According to the Cost of Cybercrime Study in Financial Services: 2019 Report by Accenture, the average number of breaches grew by 13% to 152 in 2018 from 134 in 2017.

The same report revealed several other benchmarks:

a) Malicious insiders are the most expensive attack.

Malicious insiders were the most expensive category of attack to resolve. This type costs an average of $243,101, which represented a 44% increase over the previous year. Rounding out the top five were malicious code at $157,891; phishing and social engineering at $156,690; denial of service at $133,949; and web-based attacks at $84,954.

b) Malicious insiders also took the longest to revolve.

Attacks involving “malicious code” took financial services an average of 55.1 days to resolve. This was followed by malicious code which took 49.8 days; ransomware at 33.8 days; web-based attacks at 25.9 days; and phishing and social engineering at 24.3 days to resolve.

c) Cybercrime costs financial services $18.5 million annually.

The average cost of cybercrime per company in financial services was $18.5 million. That was higher than any other vertical market (utilities ranked second at $17.84 million) and considerably higher than the same average across all sectors which came in at $13 million.

Financial institutions spend an average of .3% of revenue and 10% of their IT budget on cybersecurity, according to numbers tallied by the consulting firm Deloitte. That works out to about $2,300 per employee, across the 96 financial firms that took part in the Deloitte study, according to American Banker.

The banking community will invest more in security solutions than any other industry, according to a spending forecast by research firm IDC. When combined with the other top spenders – manufacturing and federal governments – they “will account for nearly 30% of all security spending worldwide.” IDC puts that number at an estimated $151.2 billion by 2023. The research says all three sectors, including banks, will invest more than 35% of their respective budgets in “managed security services and integration services.”

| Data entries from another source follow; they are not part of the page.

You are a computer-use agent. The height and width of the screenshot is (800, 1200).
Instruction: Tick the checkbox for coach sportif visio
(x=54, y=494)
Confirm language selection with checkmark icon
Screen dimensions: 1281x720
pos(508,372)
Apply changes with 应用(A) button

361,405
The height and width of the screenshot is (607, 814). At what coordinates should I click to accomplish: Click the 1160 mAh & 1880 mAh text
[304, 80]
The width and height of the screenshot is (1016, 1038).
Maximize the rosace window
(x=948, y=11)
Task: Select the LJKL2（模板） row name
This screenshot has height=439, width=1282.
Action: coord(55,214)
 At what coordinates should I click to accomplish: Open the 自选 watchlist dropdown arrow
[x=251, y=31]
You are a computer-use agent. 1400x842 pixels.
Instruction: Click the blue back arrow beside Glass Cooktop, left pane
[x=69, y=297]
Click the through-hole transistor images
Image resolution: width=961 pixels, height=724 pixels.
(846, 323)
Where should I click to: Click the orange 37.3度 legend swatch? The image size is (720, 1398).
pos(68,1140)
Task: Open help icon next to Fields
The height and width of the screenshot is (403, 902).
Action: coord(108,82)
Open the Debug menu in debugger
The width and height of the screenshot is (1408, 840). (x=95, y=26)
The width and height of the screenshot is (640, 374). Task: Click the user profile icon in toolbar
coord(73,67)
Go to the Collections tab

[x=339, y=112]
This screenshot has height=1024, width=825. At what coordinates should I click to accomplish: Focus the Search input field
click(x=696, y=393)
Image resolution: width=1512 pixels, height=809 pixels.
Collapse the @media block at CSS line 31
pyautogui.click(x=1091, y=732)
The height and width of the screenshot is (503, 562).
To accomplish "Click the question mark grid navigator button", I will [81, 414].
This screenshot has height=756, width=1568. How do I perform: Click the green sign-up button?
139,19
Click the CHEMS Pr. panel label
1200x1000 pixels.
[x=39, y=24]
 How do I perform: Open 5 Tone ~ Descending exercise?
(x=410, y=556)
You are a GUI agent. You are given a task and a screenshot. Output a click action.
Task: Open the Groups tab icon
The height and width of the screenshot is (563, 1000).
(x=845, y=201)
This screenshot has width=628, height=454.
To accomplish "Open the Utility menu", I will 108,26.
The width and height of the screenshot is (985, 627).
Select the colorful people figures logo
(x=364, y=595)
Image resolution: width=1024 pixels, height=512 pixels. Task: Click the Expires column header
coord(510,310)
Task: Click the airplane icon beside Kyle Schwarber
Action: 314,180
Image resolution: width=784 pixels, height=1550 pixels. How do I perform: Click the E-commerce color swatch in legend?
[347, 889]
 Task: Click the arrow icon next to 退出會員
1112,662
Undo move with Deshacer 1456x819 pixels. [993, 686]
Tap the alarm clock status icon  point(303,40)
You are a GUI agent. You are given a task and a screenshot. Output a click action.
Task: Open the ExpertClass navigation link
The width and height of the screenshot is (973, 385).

A survey of 400 security professionals across financial services by the Ponemon Institute found the financial services industry is more “effective in detecting (56%) and containing (53%) cyberattacks than in preventing attacks (31%).”

The same survey found while most of the sector is concern about supply chain risks, less than half have put steps in place to mitigate the risk. Some 74% “of respondents were concerned or very concerned about the security posture of third-party software and systems.” However, “only 43% of respondents said their organizations impose cybersecurity requirements on third parties involved in developing financial software and systems.”

Anecdotally, security leaders at Mastercard told the New York Times they face upwards of “460,000 intrusion attempts in a typical day, up 70 percent from a year ago.” At one point, the credit card company showed the news organization a “wall of monitors” tracking 267,322 in a period of just 24 hours.

Research shows this isn’t an isolated case. A survey of banks conducted by the market research firm Ovum in 2017 found about 40% of banks get 160,000 duplicate, irrelevant, or erroneous cybersecurity alerts every day. These alerts are generated from an array of tools – about three-quarters (73%) of firms are running 25 or more tools.

survey of 277 senior executives by the consulting firm Infosys provides a glimpse as to the organization of security within financial services. Most respondents said the CISO reports to either the CIO (34%) or the Board (32%). The “information security council” ranked third (23%) and the numbers drop off considerably from there: head of audit (5%); COO (3%); head of risk (3%) and others (1%).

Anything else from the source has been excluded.